Mom A was a community psychiatric nurse and really didn’t seem to understand much about her baby’s condition. The team had tried unsuccessfully to explain the extremely bad prognosis to her on previous occasions and failed. It was like talking to a wailing wall. We felt helpless in front of her tears, her pleas to make her baby better. Baby A’s head kept growing alarmingly.

The neurosurgeons would have nothing to do with him either. He had a badly infected spinal fluid, which meant that they could not operate on him until we managed to control the infection. He had been given all the antibiotics in the book, and then some. He was resistant to most of them, and the ‘safe’ ones didn’t seem to make any difference. We did umpteen spinal taps to relieve the pressure inside his head, and prayed for a sterile fluid. And the labs disappointed us every time.

Mom A is not her usual weepy self when I enter the room hoping to get in a quick exam and get out fast. Things are still running to form; head circumference has gone up by 1.5 centimetres over the weekend. Baby A is unconcerned by my probing and prodding, winces a little as I put a cold stethoscope against his chest. Mom is watching all this in silence. I am done in a few minutes and ask the usual questions about bowel movements, urine, sleep, irritability. And then the Big One: does Mom have anything to ask me?

She asks me to sit down, offers me some orange juice. Damn! This is going to be another hard long talk. I decline the juice, sit down in the uncomfortable wooden chair, and wait. She gets up and paces a bit, unsure how to start, turns around suddenly, faces me and asks, “Do you think I am responsible for my baby’s condition?”

Say what? I didn’t see that coming. Her eyes are focused, no tears there, just deep and clear. I look away, thinking of a way to answer her, and she explains. “My husband and I had a long talk yesterday; he wanted me to get the scan in my first trimester, but I thought it would harm my little one. I should have got it done earlier and then my baby would have been fine.” So that’s what it is. Guilt. It happens all the time.

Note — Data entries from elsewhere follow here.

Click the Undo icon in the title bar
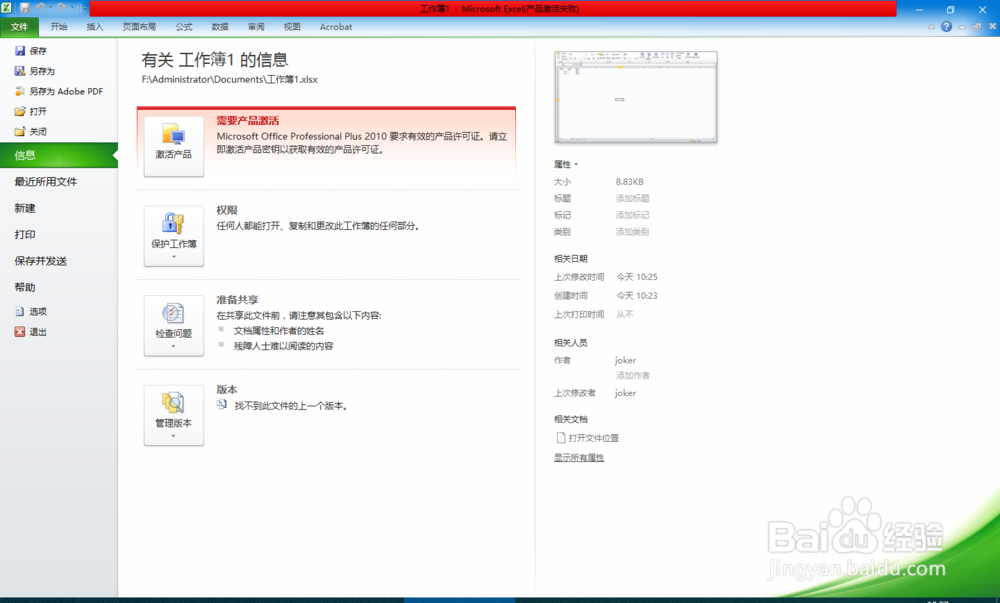This screenshot has height=603, width=1000. pos(41,7)
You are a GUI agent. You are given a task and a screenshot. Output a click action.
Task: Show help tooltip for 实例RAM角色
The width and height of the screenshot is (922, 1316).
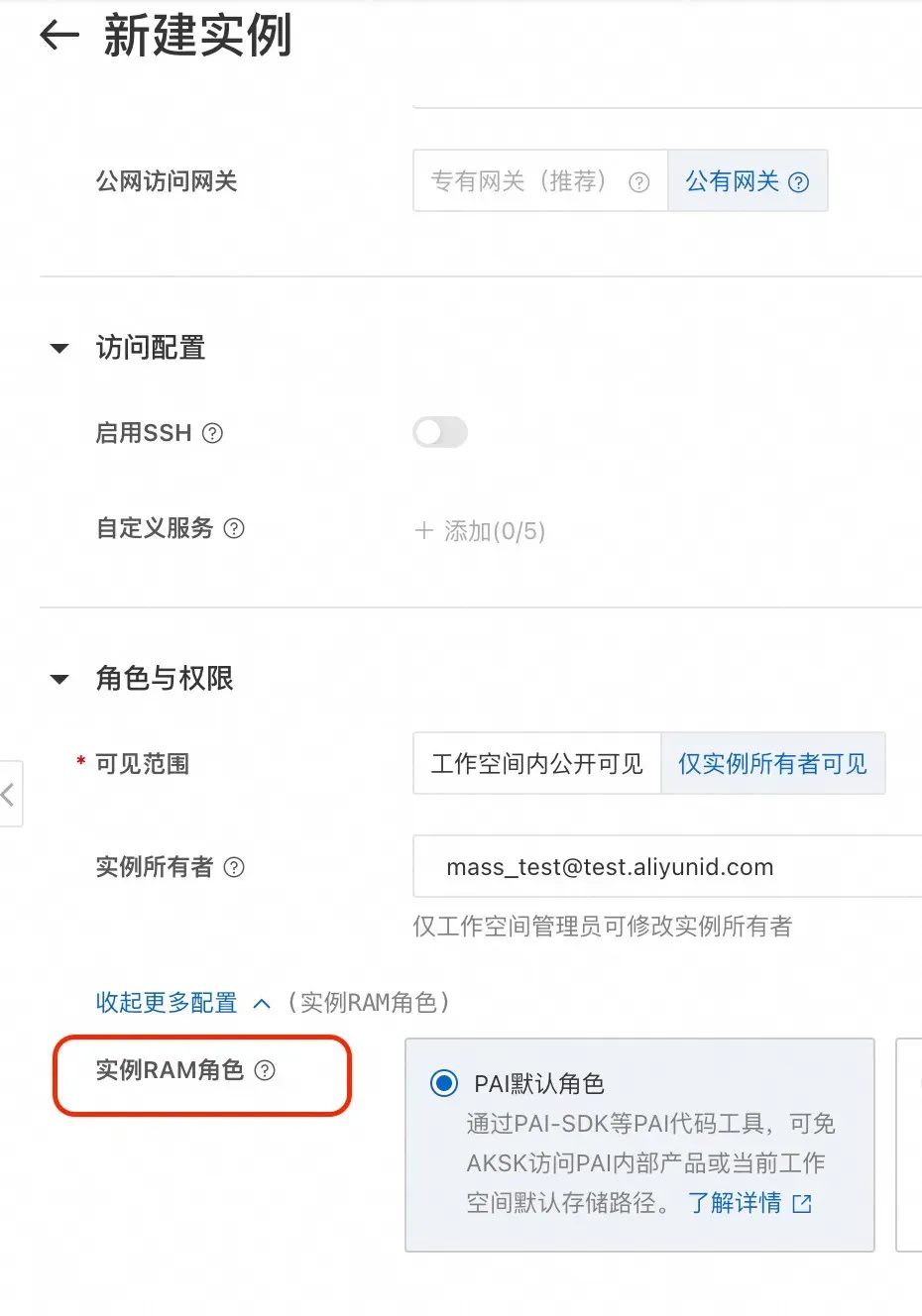[265, 1070]
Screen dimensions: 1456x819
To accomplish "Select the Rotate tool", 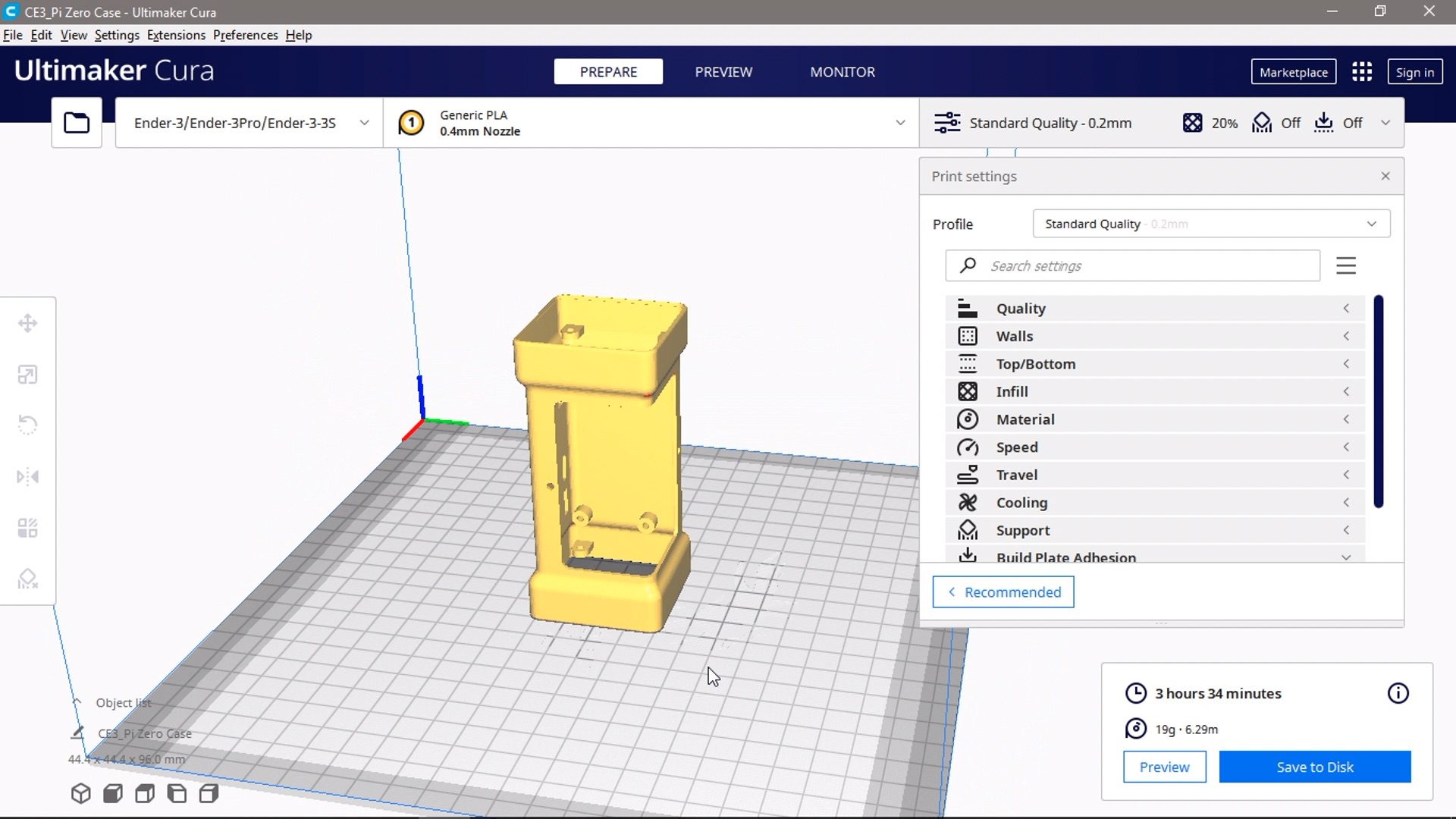I will (28, 425).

The saddest part of working with seriously ill neonates, for me, is talking to the mothers. Most of these babies are born with asphyxia, cerebral hypoxia and intrauterine growth retardation. At best they’ll need surgery to correct a congenital defect. Many will have learning problems. Some will need lifelong treatment.

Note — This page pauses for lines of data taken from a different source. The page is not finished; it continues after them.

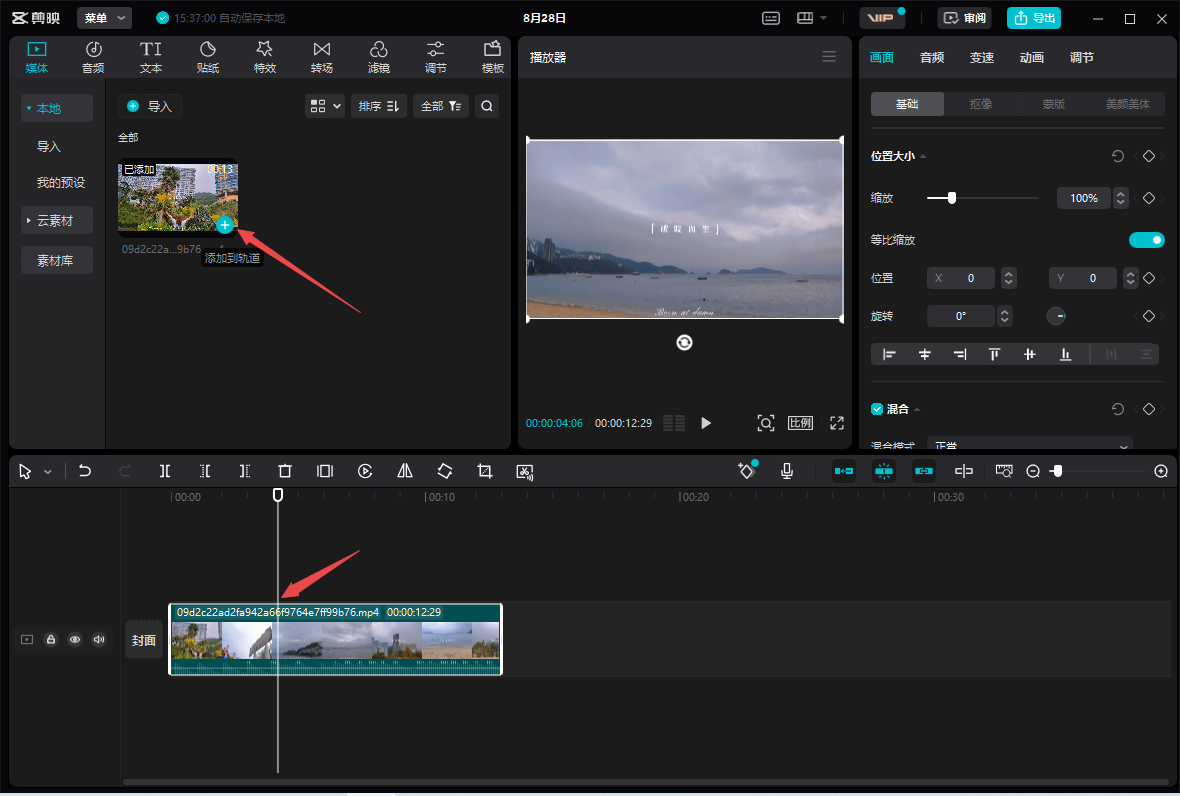Click the mirror flip icon
This screenshot has height=796, width=1180.
pyautogui.click(x=405, y=471)
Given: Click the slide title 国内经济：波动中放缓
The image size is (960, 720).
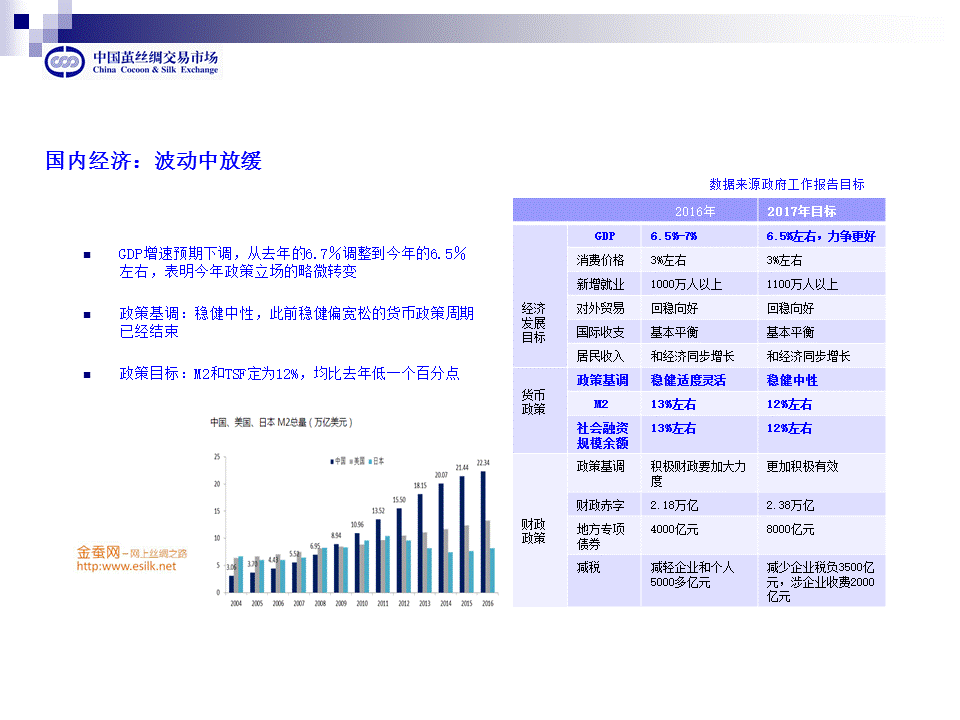Looking at the screenshot, I should (153, 161).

All the mothers will live in hope for the rest of their lives. Many will blame themselves for their babies’ conditions. It’s a difficult cross to bear.

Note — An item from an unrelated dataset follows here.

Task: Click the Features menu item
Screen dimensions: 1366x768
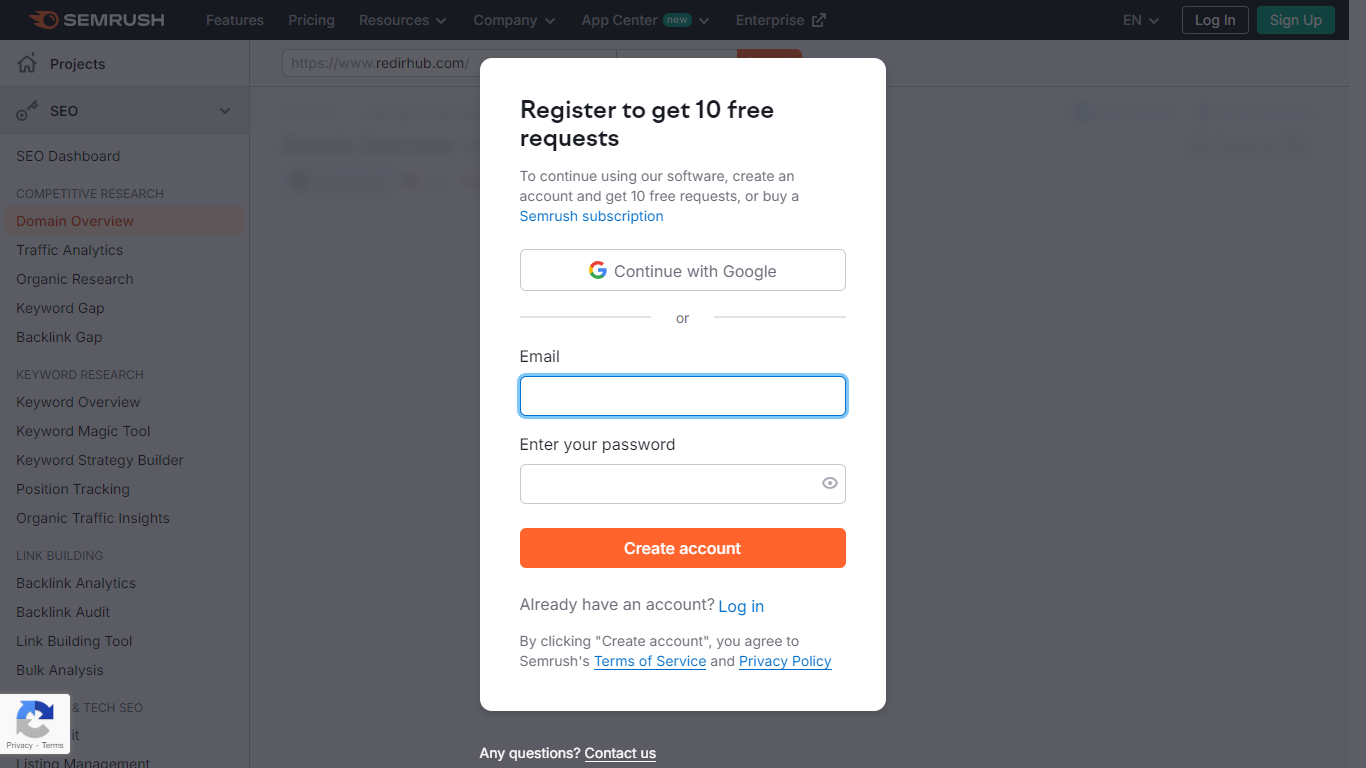Action: pyautogui.click(x=234, y=20)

I look out the window at the softly falling snow; compose my speech in my head. The scan would not have made him ‘normal’, it would most probably have given the parents the option of not bringing him into this world. Of course there are procedures that are done intra-utero, but not every defect can be rectified. Not every anomaly can be picked up by the antenatal scan either. And Baby A would still have suffered the birth trauma. As I turn to her to explain, I notice the tears. I hear the wretchedly silent sobs. She doesn’t want my ‘expert opinion’. She wants to share her guilt and sorrow with someone. She wants me to understand her.

I hold her hand till the tears run dry, and she smiles at me. One of the many sad smiles I will see on these mothers’ faces over the years. I walk out the room with a heavy step. The day no longer seems so beautiful.